I feel major survivor’s guilt. The same people that I was in charge of helping and saving, I now can’t do anything for. The same people that I’ve walked the yards with — that were great human beings who deserve their opportunity to be out here, living their best life and giving back the way that I am — aren’t able to do that and they’re living in fear.

And then there’s this reality that incarcerated firefighters won’t even get their dues. They won’t even get the same opportunities after leaving prison.

Amika Mota and her daughter

Mota: You see articles coming out that say COVID-19 has wiped out our firefighter force or early releases have wiped out our ability to call on firefighters. That narrative is so frustrating to me because we’re not talking about releases in the sense of what it means to have freedom be a priority. We’re talking about freedom in exchange for what the state loses when we gain freedom. And the fact that we have all been so thoroughly vetted by California Department of Corrections and Rehabilitation to make it to a fire department or a fire camp to begin with, means that they have looked carefully at our crime, our behavior in prison, the interactions we have with staff and correctional officers, and they have deemed us to be safe enough to be in the community. Yet we’re not safe enough to be home with our families? That is so crazy. It’s like we’re low level enough to be fighting fires and saving the state $100 million a year, but they’re literally saying that we’re not worthy enough to be free.

What needs to change for California’s incarcerated firefighters?

Mota: My analysis of the program has changed a lot from when I was there to now being home for five years. I’ve started to look deeper and I have to say that I’m pretty horrified about the fact that California is so incredibly over reliant on a prison population, in my opinion, to backfill the state budget.

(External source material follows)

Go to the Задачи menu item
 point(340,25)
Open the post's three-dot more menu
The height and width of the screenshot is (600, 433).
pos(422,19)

The whole firefighter population is so low risk that they should be home. Every single one of them. We need to find a completely different structure to funnel people into actual paid employment opportunities and not a slave labor force that pulls Black and brown bodies from a prison population to fill our budget gap. I’m sorry I’m going off on it, but this is what I feel like we keep missing.

Lockheart: I’m not advocating to get rid of the fire camps or the firehouses, that’s not what I’m doing at all. I want equal pay for those firefighters who are risking their lives the same way everybody else is because it essentially says to us that our lives aren’t worth as much as yours are. There are jobs that pay minimum wage inside these prisons. So why would these people who are out there risking their lives not get the same thing?

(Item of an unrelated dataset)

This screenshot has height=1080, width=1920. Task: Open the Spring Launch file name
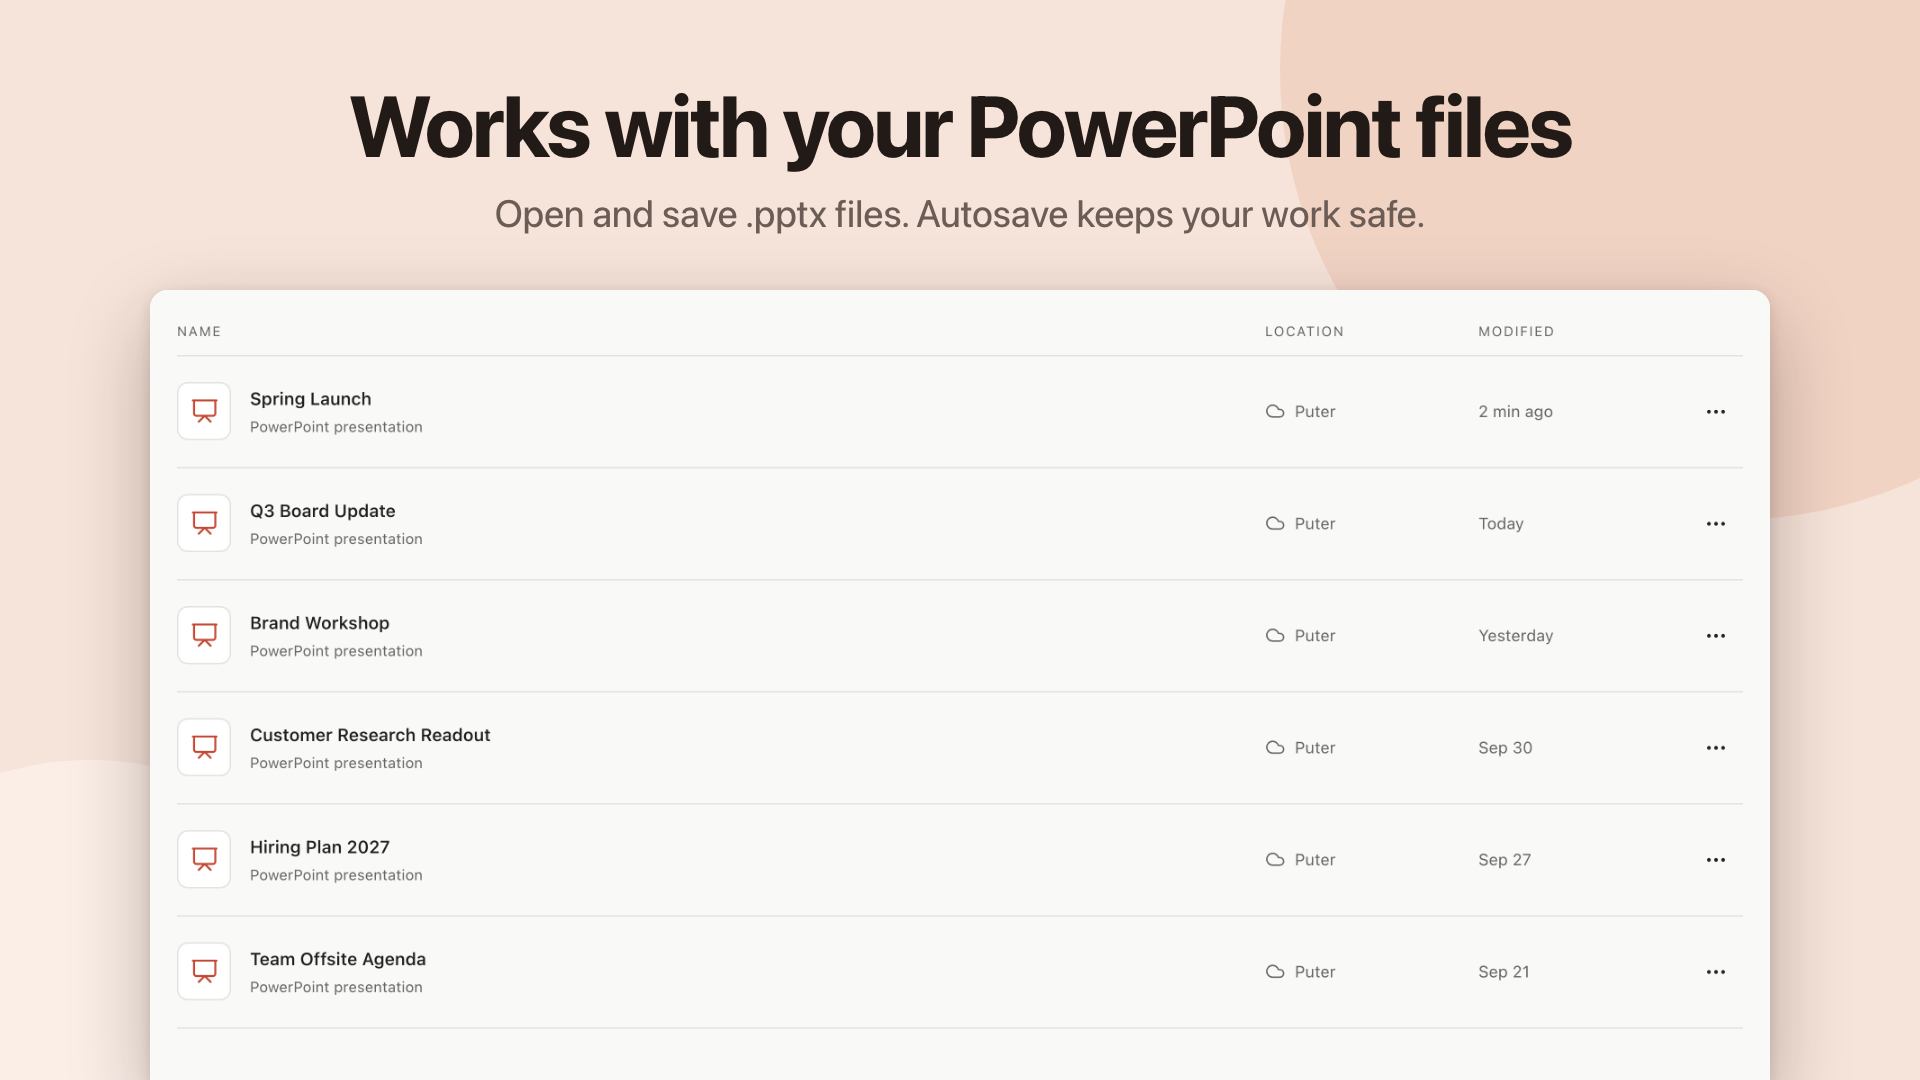click(310, 399)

When we go out into the streets after getting out of prison, we would like the opportunity to continue doing this trade that we’ve just learned. We should be able to transition right into a fire department, the same way that firefighters do when they come out of academies.

Mota: There is absolutely discrimination about hiring formerly incarcerated people. [There are also disparities when it comes to race and gender: career firefighters in the US are still 95 percent male and 82 percent white.] The narrative around that is that it’s a trust thing and a character flaw. Every time I hear that, I want to be like, “But we were responding in peoples’ homes. We were performing CPR on people and bringing people back from drug overdoses. We were responding to correctional officers families’ that got in a car accident on Highway 99 on their way to work. We were those trusted firefighters that you say that we are not worthy of being.”

What I’d been told by the chiefs and the captains that I worked with was that I may be eligible to work for the state as a seasonal wildland firefighter. But that would require me leaving my children who I had just been gone from for seven years, and the pay was not great. Working at a municipal fire department in the Bay Area was just not on the radar because I knew that we needed to have an EMT license, which I would be banned from having as a felon in California. I would have loved to continue firefighting, but it just was not in the realm of possibility in my mind at all.